BEGIN RECORDS PROVIDED
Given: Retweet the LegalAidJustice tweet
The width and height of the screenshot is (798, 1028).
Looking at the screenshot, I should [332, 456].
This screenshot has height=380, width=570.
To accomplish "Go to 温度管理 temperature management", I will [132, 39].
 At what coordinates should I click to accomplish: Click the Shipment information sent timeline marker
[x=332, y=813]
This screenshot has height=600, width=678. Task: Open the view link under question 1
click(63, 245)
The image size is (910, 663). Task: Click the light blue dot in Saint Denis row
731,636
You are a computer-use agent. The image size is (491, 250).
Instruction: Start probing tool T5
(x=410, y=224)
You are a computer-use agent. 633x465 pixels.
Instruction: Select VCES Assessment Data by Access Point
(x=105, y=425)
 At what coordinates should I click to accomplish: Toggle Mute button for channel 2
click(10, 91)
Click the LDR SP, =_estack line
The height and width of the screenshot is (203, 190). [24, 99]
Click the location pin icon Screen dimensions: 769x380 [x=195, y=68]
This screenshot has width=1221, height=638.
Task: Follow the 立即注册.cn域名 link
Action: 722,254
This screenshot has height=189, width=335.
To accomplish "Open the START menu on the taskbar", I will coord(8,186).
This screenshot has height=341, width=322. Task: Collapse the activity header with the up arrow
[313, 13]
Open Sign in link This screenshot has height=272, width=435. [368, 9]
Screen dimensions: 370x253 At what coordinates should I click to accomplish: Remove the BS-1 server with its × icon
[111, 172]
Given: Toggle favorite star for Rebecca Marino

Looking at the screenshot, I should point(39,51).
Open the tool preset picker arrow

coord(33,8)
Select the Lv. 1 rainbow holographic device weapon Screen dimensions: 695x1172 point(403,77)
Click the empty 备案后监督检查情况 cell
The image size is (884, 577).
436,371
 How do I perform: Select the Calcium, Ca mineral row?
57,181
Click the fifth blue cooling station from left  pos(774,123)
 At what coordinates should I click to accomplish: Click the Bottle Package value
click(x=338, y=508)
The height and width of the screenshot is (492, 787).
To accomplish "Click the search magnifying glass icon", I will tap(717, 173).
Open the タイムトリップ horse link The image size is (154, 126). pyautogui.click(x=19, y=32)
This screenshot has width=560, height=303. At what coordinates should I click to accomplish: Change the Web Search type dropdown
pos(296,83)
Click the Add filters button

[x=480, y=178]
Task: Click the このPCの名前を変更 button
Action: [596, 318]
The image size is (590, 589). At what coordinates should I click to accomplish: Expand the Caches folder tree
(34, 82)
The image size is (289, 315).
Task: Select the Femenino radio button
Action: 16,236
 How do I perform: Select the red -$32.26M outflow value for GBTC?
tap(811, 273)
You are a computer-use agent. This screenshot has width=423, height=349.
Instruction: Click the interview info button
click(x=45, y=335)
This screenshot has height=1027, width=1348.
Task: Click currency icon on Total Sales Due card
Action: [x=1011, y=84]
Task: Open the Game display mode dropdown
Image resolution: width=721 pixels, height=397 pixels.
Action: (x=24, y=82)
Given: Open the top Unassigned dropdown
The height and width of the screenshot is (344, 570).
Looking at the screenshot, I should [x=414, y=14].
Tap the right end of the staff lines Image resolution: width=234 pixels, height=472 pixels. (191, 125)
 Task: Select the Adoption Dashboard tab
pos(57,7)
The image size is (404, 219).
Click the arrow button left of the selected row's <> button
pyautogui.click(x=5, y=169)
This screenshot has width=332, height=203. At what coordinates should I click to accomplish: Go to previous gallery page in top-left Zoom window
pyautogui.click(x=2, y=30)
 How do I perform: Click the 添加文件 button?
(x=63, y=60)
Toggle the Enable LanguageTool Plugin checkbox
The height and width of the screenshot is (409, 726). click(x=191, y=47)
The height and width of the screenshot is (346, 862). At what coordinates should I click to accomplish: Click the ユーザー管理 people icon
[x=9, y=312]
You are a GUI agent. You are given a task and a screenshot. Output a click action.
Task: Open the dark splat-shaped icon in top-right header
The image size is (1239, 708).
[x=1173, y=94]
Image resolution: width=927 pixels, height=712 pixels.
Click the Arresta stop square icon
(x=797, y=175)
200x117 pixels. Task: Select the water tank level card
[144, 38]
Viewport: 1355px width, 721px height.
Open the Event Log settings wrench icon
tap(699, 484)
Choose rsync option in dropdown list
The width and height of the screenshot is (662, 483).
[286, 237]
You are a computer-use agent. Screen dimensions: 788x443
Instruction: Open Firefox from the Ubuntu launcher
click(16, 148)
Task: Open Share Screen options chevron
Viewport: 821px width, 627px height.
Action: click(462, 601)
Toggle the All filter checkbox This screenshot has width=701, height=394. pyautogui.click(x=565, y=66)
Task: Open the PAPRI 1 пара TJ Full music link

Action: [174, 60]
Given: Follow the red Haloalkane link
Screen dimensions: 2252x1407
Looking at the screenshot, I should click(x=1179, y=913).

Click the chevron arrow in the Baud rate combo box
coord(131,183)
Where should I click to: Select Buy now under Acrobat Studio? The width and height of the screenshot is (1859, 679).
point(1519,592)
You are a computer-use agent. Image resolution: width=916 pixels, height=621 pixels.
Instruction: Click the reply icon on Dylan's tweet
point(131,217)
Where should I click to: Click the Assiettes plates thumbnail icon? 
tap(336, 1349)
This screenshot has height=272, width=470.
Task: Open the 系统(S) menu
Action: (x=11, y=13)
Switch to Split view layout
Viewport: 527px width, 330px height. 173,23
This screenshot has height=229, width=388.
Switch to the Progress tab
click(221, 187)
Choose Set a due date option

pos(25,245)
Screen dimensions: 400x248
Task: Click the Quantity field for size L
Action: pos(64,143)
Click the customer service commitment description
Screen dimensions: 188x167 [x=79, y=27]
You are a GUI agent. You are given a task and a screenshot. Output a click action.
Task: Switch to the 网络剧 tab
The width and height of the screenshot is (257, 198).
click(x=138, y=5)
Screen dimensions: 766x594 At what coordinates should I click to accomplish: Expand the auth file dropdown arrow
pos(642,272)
END RECORDS PROVIDED
== PROBLEM ==
Look above for the line with "Screen dimensions: 766x594", then copy it and each later line exactly, stopping at the last line of the records.

== FINAL ANSWER ==
Screen dimensions: 766x594 At what coordinates should I click to accomplish: Expand the auth file dropdown arrow
pos(642,272)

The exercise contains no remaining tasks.